▶ **INSTRUCTIONS TO FOLLOW**:
Transcribe each entry so that it matches the original exactly.
--- PROVIDED DATA Enclosed Below ---
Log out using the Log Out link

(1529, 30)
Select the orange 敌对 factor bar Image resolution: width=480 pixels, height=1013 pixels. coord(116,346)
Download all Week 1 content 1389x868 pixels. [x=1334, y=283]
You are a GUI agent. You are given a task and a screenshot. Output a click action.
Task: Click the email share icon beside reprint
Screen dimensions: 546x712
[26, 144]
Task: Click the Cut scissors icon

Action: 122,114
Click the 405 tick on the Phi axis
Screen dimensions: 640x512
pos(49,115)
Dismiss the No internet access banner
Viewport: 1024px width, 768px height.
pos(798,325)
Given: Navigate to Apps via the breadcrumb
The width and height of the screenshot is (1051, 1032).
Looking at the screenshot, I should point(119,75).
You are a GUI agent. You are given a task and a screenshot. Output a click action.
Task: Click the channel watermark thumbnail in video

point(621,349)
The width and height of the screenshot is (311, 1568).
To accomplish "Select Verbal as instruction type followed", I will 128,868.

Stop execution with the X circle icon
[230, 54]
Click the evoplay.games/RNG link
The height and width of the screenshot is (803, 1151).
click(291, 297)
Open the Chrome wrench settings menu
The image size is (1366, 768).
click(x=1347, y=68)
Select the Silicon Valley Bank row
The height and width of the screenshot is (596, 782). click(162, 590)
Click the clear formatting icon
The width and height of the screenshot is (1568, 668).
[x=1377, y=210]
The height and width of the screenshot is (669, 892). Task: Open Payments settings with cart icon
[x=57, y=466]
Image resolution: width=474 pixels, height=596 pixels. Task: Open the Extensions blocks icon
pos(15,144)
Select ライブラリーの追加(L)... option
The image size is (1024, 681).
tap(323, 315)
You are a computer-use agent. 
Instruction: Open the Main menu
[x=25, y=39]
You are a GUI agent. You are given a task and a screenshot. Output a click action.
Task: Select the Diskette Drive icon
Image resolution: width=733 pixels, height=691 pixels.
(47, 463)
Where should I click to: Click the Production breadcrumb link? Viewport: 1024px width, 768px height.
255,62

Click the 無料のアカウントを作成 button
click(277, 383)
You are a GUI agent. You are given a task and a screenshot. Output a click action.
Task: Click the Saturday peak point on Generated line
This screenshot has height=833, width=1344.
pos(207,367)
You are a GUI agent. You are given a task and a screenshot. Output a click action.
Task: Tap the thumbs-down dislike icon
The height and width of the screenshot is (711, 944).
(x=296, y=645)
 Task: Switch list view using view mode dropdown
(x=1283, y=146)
--- End of Enclosed PROVIDED DATA ---
▶ **RESULT BELOW**:
Log out using the Log Out link

(1529, 30)
Select the orange 敌对 factor bar Image resolution: width=480 pixels, height=1013 pixels. coord(116,346)
Download all Week 1 content 1389x868 pixels. [x=1334, y=283]
You are a GUI agent. You are given a task and a screenshot. Output a click action.
Task: Click the email share icon beside reprint
Screen dimensions: 546x712
[26, 144]
Task: Click the Cut scissors icon

Action: 122,114
Click the 405 tick on the Phi axis
Screen dimensions: 640x512
pos(49,115)
Dismiss the No internet access banner
Viewport: 1024px width, 768px height.
pos(798,325)
Given: Navigate to Apps via the breadcrumb
The width and height of the screenshot is (1051, 1032).
Looking at the screenshot, I should point(119,75).
You are a GUI agent. You are given a task and a screenshot. Output a click action.
Task: Click the channel watermark thumbnail in video

point(621,349)
The width and height of the screenshot is (311, 1568).
To accomplish "Select Verbal as instruction type followed", I will 128,868.

Stop execution with the X circle icon
[230, 54]
Click the evoplay.games/RNG link
The height and width of the screenshot is (803, 1151).
click(291, 297)
Open the Chrome wrench settings menu
The image size is (1366, 768).
click(x=1347, y=68)
Select the Silicon Valley Bank row
The height and width of the screenshot is (596, 782). click(162, 590)
Click the clear formatting icon
The width and height of the screenshot is (1568, 668).
[x=1377, y=210]
The height and width of the screenshot is (669, 892). Task: Open Payments settings with cart icon
[x=57, y=466]
Image resolution: width=474 pixels, height=596 pixels. Task: Open the Extensions blocks icon
pos(15,144)
Select ライブラリーの追加(L)... option
The image size is (1024, 681).
tap(323, 315)
You are a computer-use agent. 
Instruction: Open the Main menu
[x=25, y=39]
You are a GUI agent. You are given a task and a screenshot. Output a click action.
Task: Select the Diskette Drive icon
Image resolution: width=733 pixels, height=691 pixels.
(47, 463)
Where should I click to: Click the Production breadcrumb link? Viewport: 1024px width, 768px height.
255,62

Click the 無料のアカウントを作成 button
click(277, 383)
You are a GUI agent. You are given a task and a screenshot. Output a click action.
Task: Click the Saturday peak point on Generated line
This screenshot has height=833, width=1344.
pos(207,367)
You are a GUI agent. You are given a task and a screenshot. Output a click action.
Task: Tap the thumbs-down dislike icon
The height and width of the screenshot is (711, 944).
(x=296, y=645)
 Task: Switch list view using view mode dropdown
(x=1283, y=146)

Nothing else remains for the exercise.